The Deferred Action for Childhood Arrivals (DACA), is a deferred action policy aimed at protecting qualifying, undocumented immigrants who came to the U.S. as children.
Implemented by President Obama in 2012, DACA was created as a stopgap measure to temporarily shield these immigrants from deportation and to provide work authorization.
While recipients, known as “Dreamers,” can renew their DACA status every two years, DACA does not offer legal status or a path to citizenship. The Department of Homeland Security can revoke a Dreamer’s DACA status for just cause.
Participation in DACA includes a range of benefits:
- Permission to remain in the U.S.
- Authorized to work
- The right to attend a U.S. college or university (with many states offering tuition assistance)
- Get health insurance (either through employers or states where offered)
- Obtain a driver’s license (in states that authorize it)
To receive the protections and benefits of DACA, you must meet the following requirements:
- You must have been under 31 years old as of June 15, 2012
- You must have arrived in the United States before your 16th birthday
- You must have lived continuously in the United States from June 15, 2007, until the present (“continuously” is defined as without an absence of three months or more)
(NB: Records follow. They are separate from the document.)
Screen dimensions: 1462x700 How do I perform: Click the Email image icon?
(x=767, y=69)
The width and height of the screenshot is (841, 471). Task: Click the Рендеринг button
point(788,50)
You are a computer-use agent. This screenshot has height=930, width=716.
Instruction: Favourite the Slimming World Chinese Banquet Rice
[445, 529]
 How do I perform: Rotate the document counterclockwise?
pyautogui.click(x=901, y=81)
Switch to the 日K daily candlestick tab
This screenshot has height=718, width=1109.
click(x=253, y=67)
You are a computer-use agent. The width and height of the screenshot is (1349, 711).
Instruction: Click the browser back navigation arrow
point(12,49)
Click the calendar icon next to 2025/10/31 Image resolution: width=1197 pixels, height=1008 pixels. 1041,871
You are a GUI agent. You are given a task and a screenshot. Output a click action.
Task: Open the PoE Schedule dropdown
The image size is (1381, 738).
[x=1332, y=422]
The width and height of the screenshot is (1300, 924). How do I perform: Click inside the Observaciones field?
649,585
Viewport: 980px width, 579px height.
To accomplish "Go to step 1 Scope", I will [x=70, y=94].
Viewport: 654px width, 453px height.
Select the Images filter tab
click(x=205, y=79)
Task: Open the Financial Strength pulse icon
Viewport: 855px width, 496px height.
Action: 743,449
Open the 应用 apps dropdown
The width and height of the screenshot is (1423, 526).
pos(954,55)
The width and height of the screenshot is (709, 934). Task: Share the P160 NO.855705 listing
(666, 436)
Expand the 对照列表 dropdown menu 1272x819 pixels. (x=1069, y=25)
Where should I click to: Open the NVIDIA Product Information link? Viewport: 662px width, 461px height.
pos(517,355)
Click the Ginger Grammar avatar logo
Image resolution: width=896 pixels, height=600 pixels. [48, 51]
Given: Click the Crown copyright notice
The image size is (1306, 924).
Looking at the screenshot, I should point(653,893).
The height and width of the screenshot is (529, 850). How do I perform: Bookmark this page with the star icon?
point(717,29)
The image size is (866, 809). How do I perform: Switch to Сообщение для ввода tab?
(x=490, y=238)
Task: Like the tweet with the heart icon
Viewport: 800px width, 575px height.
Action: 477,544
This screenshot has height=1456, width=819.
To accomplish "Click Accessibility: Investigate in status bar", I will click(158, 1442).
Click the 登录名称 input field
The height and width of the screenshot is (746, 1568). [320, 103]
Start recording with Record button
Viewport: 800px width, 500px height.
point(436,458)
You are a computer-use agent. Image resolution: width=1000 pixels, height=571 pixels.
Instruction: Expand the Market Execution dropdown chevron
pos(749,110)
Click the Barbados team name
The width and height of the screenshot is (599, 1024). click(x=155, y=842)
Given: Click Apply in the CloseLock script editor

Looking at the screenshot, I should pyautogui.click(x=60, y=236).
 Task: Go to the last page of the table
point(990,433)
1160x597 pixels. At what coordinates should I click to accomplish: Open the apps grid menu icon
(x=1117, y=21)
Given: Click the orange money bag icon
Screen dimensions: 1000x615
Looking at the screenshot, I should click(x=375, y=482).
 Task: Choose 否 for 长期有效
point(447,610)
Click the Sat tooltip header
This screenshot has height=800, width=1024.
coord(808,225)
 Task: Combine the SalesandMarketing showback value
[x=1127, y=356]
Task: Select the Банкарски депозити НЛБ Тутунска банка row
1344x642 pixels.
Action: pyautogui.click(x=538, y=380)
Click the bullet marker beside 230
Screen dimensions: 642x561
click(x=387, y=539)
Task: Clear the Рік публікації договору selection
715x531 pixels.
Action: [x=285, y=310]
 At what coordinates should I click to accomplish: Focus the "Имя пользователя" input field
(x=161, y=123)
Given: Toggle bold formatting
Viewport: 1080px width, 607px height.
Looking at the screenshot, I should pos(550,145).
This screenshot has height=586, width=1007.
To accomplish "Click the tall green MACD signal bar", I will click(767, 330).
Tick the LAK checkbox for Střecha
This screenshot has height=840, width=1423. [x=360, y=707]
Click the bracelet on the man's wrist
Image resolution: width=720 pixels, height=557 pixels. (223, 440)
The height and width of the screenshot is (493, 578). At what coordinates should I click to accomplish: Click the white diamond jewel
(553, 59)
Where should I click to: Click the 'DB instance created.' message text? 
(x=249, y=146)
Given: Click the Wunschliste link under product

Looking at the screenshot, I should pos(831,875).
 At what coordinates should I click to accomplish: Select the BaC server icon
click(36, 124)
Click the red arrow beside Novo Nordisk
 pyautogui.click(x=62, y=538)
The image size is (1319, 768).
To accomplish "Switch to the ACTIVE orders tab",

- You must have been physically present in the United States on June 15, 2012, and at the time you apply
- You must have come to the United States without documents before June 15, 2012, or your lawful status must have expired prior to June 15, 2012
- You must currently be in or graduated from high school, college, technical or trade school (certificate of completion of high school or GED is acceptable), or have been honorably discharged from the Coast Guard or U.S. military
- You must NOT have been convicted of a felony, certain significant misdemeanors (including a single DUI), or three or more misdemeanors of any kind. Consult with an attorney about ANY contact you have had with law enforcement or immigration authorities
In 2017, President Trump sought to end DACA, resulting in a three-year-long legal battle in the federal courts.
On June 18, 2020, the Supreme Court found Trump’s attempt at ending DACA illegal. This decision did not resolve the legal questions surrounding DACA, but merely pushed an ultimate resolution to a later date.